DATASET RECORDS:
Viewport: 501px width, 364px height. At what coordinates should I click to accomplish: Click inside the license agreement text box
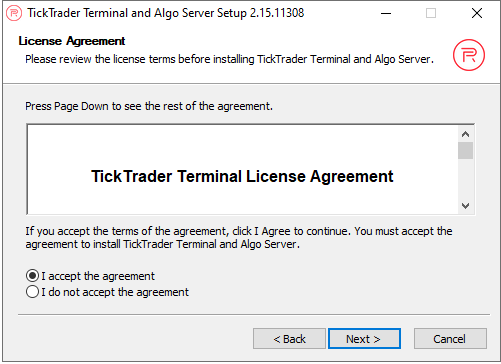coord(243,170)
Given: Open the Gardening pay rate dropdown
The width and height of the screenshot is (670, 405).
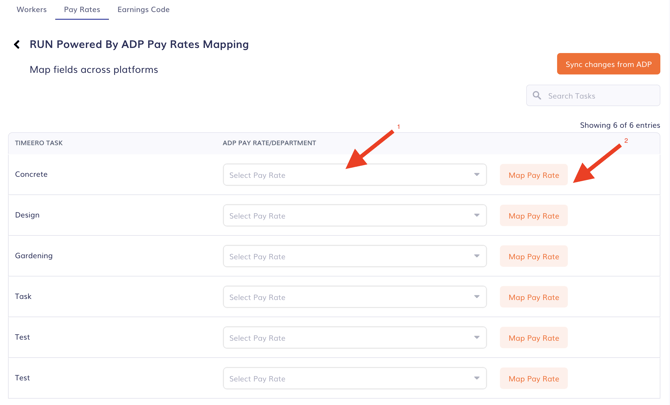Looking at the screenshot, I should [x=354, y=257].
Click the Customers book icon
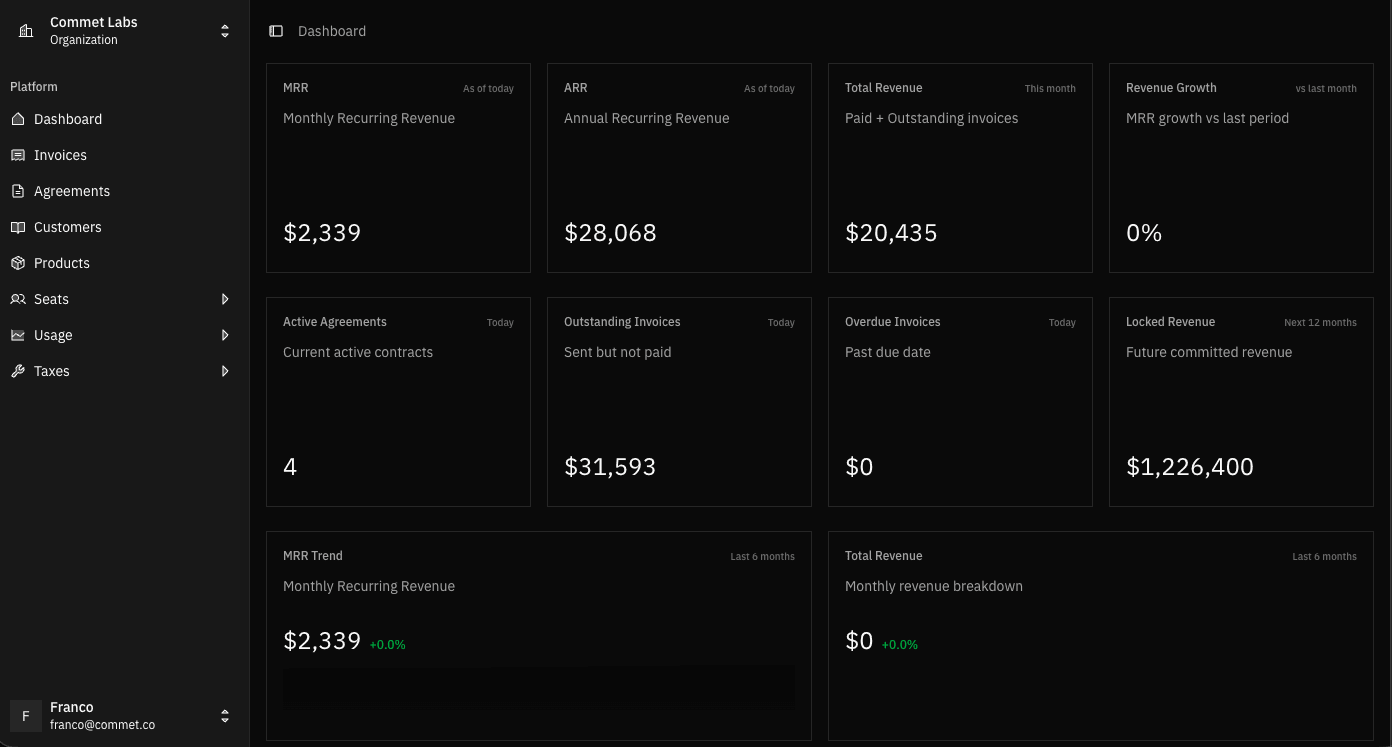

TASK DESCRIPTION:
Could you put the lines above into a numbered list, skipping blank lines and leaving out the pictures?

WORKED ANSWER:
1. Viewport: 501px width, 364px height. At what coordinates should I click to accomplish: Click inside the license agreement text box
2. coord(243,170)
3. Given: Open the Gardening pay rate dropdown
4. The width and height of the screenshot is (670, 405).
5. Looking at the screenshot, I should [x=354, y=257].
6. Click the Customers book icon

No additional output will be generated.